PROVIDED INFORMATION –
■ ■ ■ ■ ■
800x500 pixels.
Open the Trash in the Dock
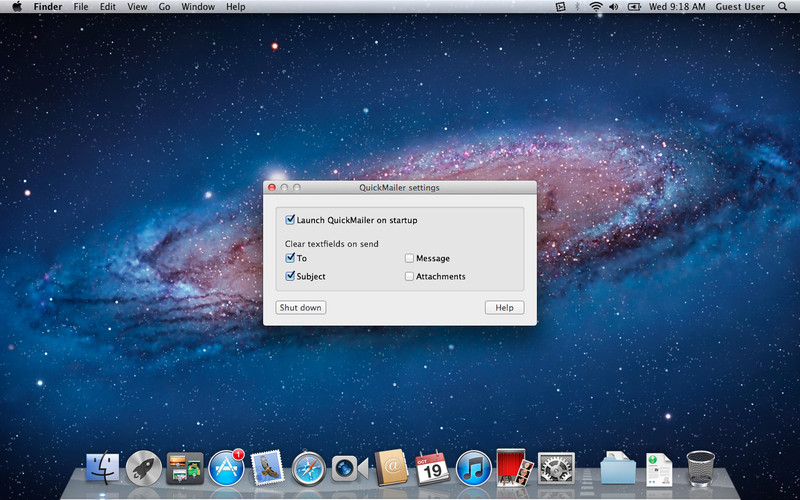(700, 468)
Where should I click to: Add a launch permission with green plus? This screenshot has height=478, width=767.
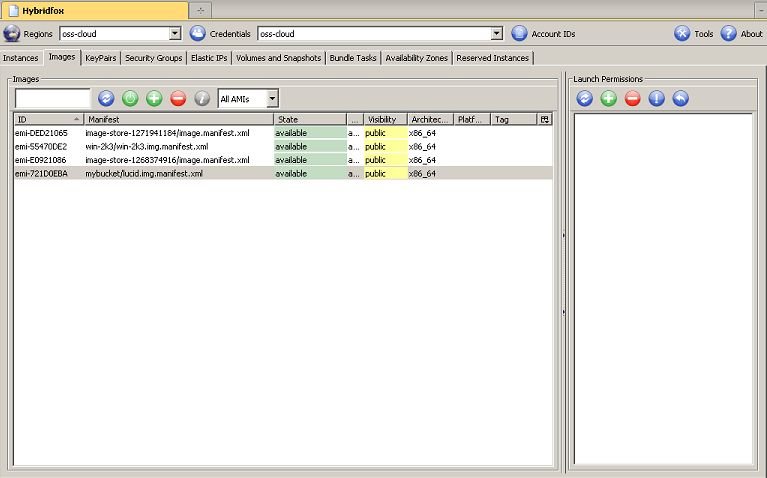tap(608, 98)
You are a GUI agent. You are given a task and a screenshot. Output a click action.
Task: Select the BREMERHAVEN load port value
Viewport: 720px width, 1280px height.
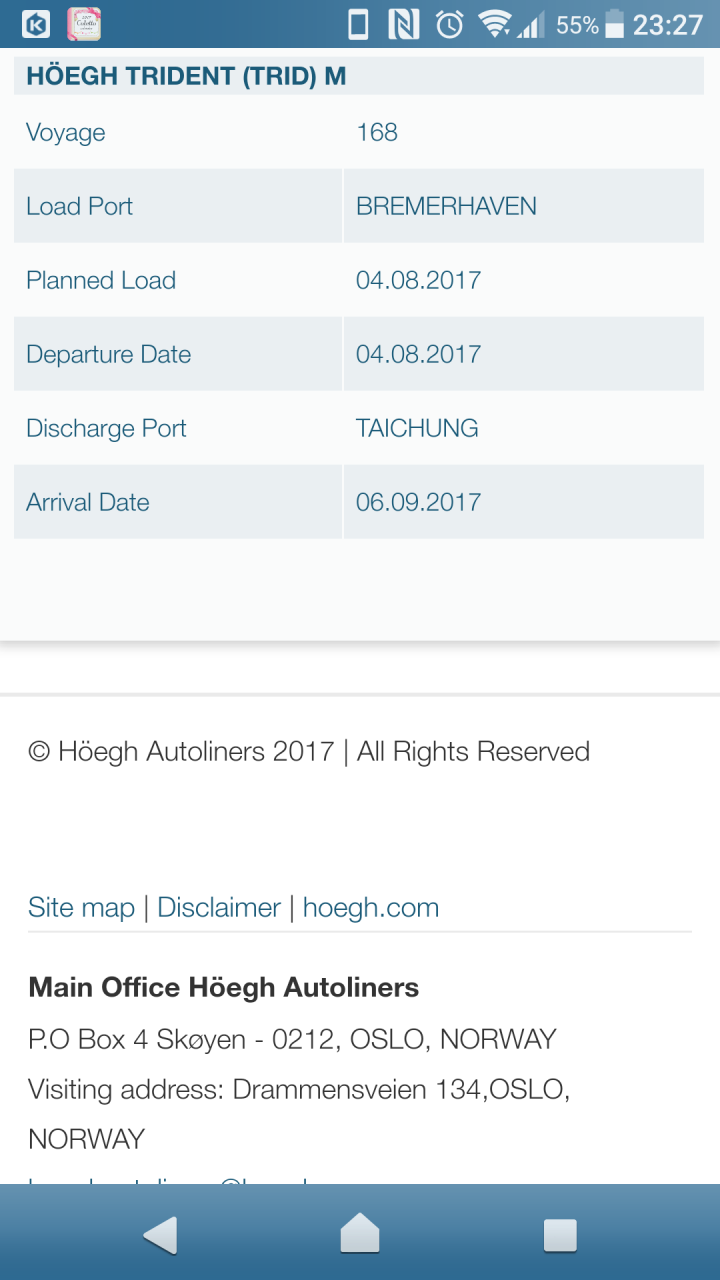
■ ■ ■ ■ ■
The lines from the one containing "You are a GUI" up to and including the last line of the material above are to be given again exactly; any pictures are dropped.

You are a GUI agent. You are given a task and a screenshot. Output a click action.
Task: Select the BREMERHAVEN load port value
Viewport: 720px width, 1280px height.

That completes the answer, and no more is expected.